At the end of May the Supreme Court of Appeal upheld an earlier ruling by the Durban High Court that Tongaat had legally taken R363.2-million from the Tongaat-Hulett Defined Benefit Pension Fund when it was wound up in 2012 and its 2,500 members transferred to an Old Mutual benefit fund.Not only did they lose the case, the pensioners were ordered to pay Tongaat’s legal costs. It must be a bitter disappointment to the pensioners who alleged their fund had been looted over a five-year period. Making things even worse is that the Old Mutual fund has provided disappointing returns for them.
The grim reality is that Tongaat is far from being the first company to use pension fund “surpluses” to boost its balance sheet. And, as the SCA ruled, it is entirely legal. That doesn’t make it easier for the pensioners to accept.

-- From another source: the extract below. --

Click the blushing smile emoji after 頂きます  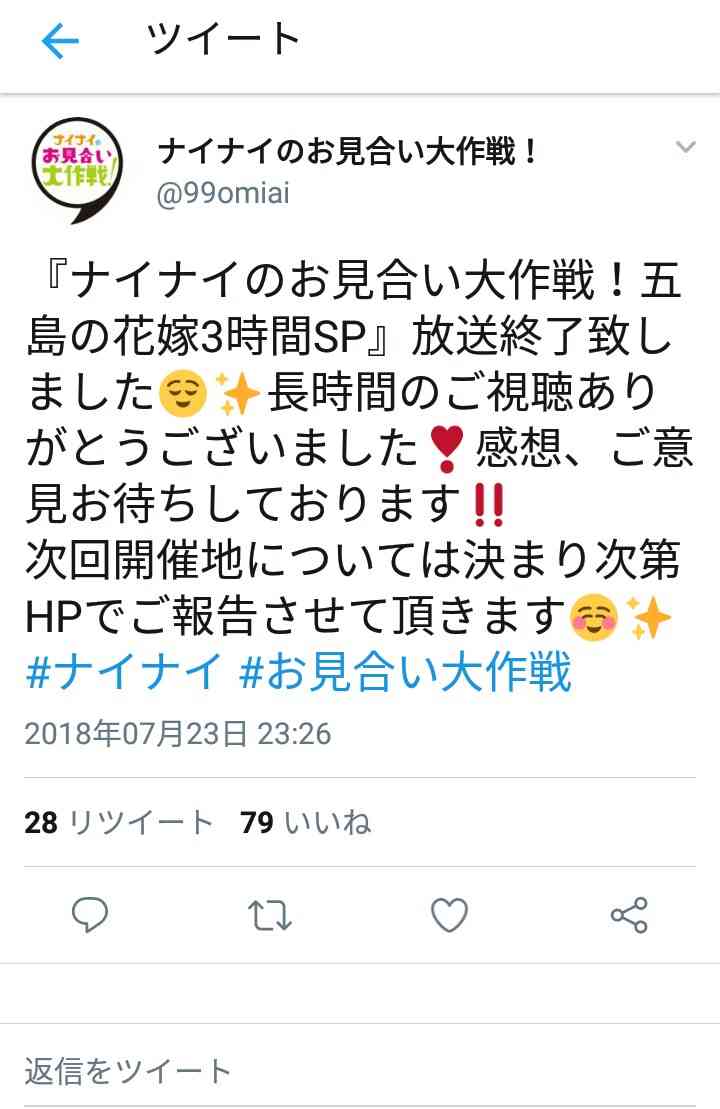tap(593, 617)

In Tongaat’s case the hefty payouts awarded to Peter Staude, who was appointed CEO all the way back in 2001, must make it all a little more difficult to swallow. Staude, who has overseen a steep collapse in the Tongaat share price, was paid a R6.6-million bonus in financial 2018, lifting his remuneration package to R12.8-million for the year. Calls for him to step down are a little too late as he is due to retire next year. And unlike his former colleagues he won’t have to worry about surviving on a meagre pension.